To the authors’ knowledge, this study is the largest series utilizing a multimodal approach guiding ccGBM resection. The results should be validated with further prospective studies. Further research should concentrate on the different treatment strategies for ccGBM invading different corpus callosum parts (genu, body, and splenium). The ccGBM invading the body or splenium of the corpus callosum is close to eloquent areas, and awake surgery combined with the present multimodal approach described in this study should be suggested and researched. For ccGBM invading the genu of the corpus callosum that is far from eloquent structures, the present multimodal approach in this study can be adequate. Given the paucity of literature regarding the resection of ccGBM, this study provides much-needed evidence to help guide treatment decision-making for patients with this disease. However, quality of life, especially advanced neurological function, cannot be assessed entirely by the KPS. Further research should assess the quality of life of patients with ccGBM in detail using assessment scales such as the Quality of Life Questionnaire Core 30 (QLQ-C30), Quality of Life Questionnaire-Brain Neoplasm 20 (QLQ-BN20), or other scales [7]. Therefore, the effect of the treatment on quality of life can be presented more entirely and accurately, which can guide surgeons to make the most suitable decisions for different patients.

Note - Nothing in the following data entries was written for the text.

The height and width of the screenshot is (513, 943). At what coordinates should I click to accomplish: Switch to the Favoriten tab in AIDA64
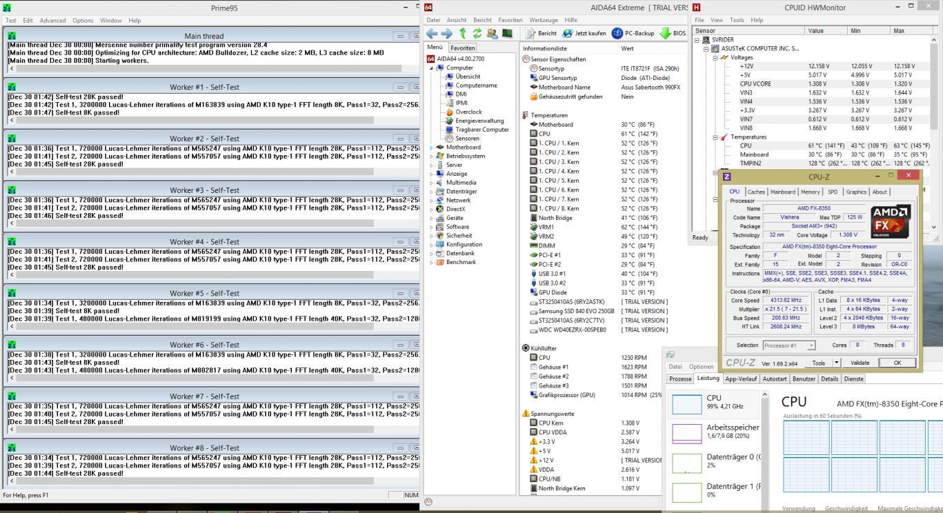pos(463,48)
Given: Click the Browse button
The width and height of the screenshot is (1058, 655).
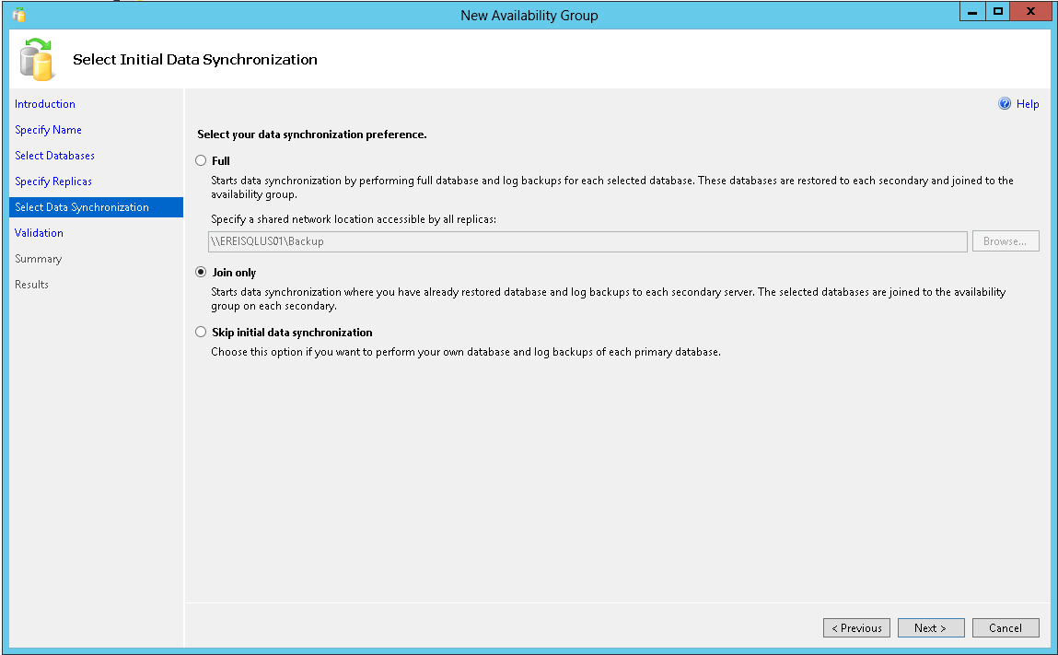Looking at the screenshot, I should [x=1005, y=240].
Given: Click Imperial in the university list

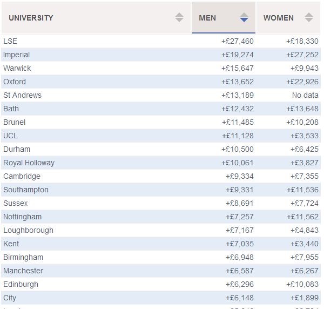Looking at the screenshot, I should click(16, 55).
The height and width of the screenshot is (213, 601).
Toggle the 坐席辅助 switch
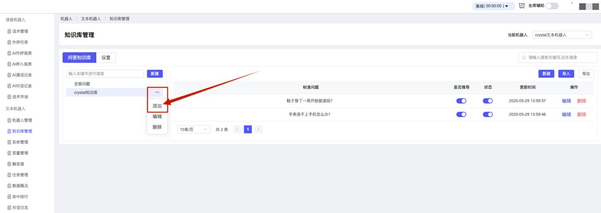(x=552, y=6)
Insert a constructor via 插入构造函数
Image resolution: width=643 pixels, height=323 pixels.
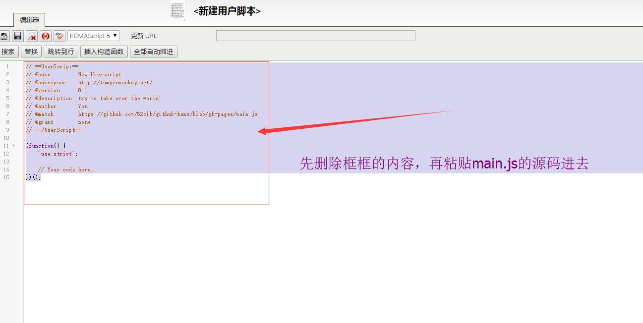click(x=104, y=51)
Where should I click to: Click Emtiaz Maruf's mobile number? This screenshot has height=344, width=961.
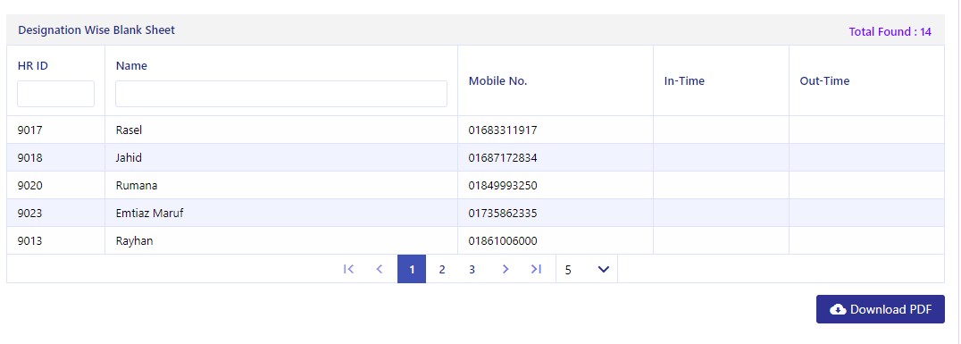click(503, 214)
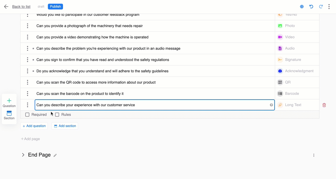Open the Long Text question type dropdown
This screenshot has width=336, height=179.
[297, 105]
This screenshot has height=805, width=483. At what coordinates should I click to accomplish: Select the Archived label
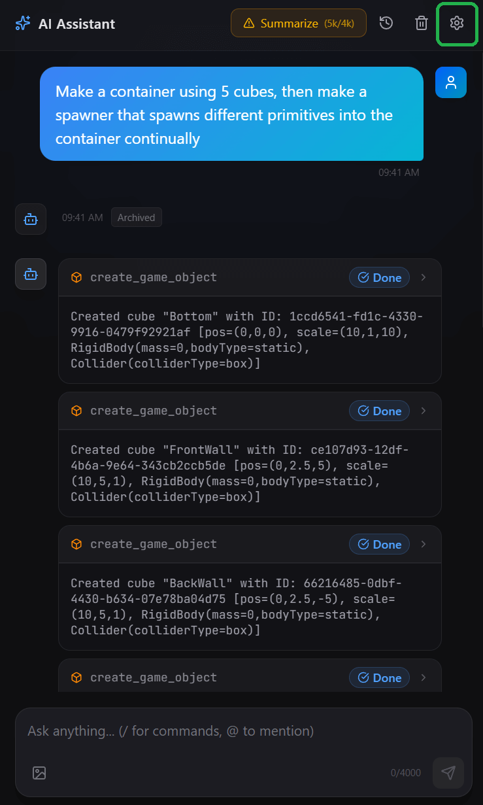[136, 217]
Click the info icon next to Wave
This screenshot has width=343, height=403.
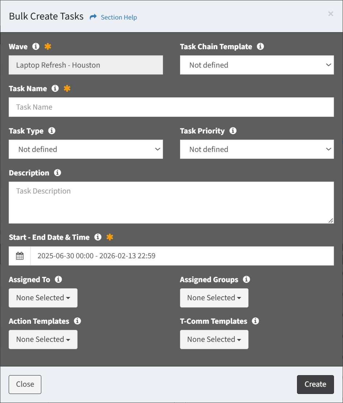tap(35, 46)
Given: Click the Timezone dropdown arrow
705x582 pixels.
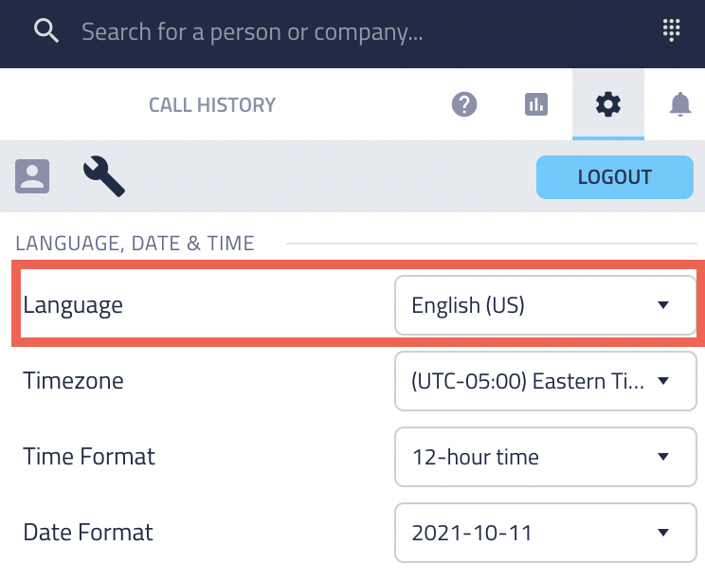Looking at the screenshot, I should point(662,381).
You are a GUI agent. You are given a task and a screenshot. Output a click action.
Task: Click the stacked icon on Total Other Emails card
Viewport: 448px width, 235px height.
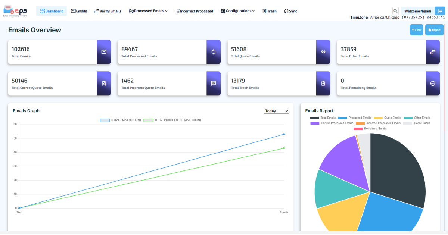pos(433,52)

Previous studies showed a higher rate of PDGFRA alterations in gliomas of CC involvement [5, 35]. So additional molecular alterations of ccGBM should be considered in further studies to guide the treatment and prognosis precisely.

Conclusions

This retrospective analysis reviewed the use of multimodal techniques to optimize the safe removal of ccGBM. This demonstrated the safety and effectiveness of this combined approach when resecting ccGBM including bGBM and non-butterfly ccGBM. The EOR can be increased significantly in parallel with the protection of neurological function. The EOR should reach the threshold of 92% to significantly benefit the survival of patients. Maximal safe resection assisted by a multimodal approach combined with postoperative radiochemotherapy should be suggested for all patients with ccGBM. Further prospective studies are urgently needed to find suitable treatment methods for different patients with ccGBM using other techniques, such as awake surgery, laser-induced interstitial therapy, tumor treatment fields, and other emerging approaches.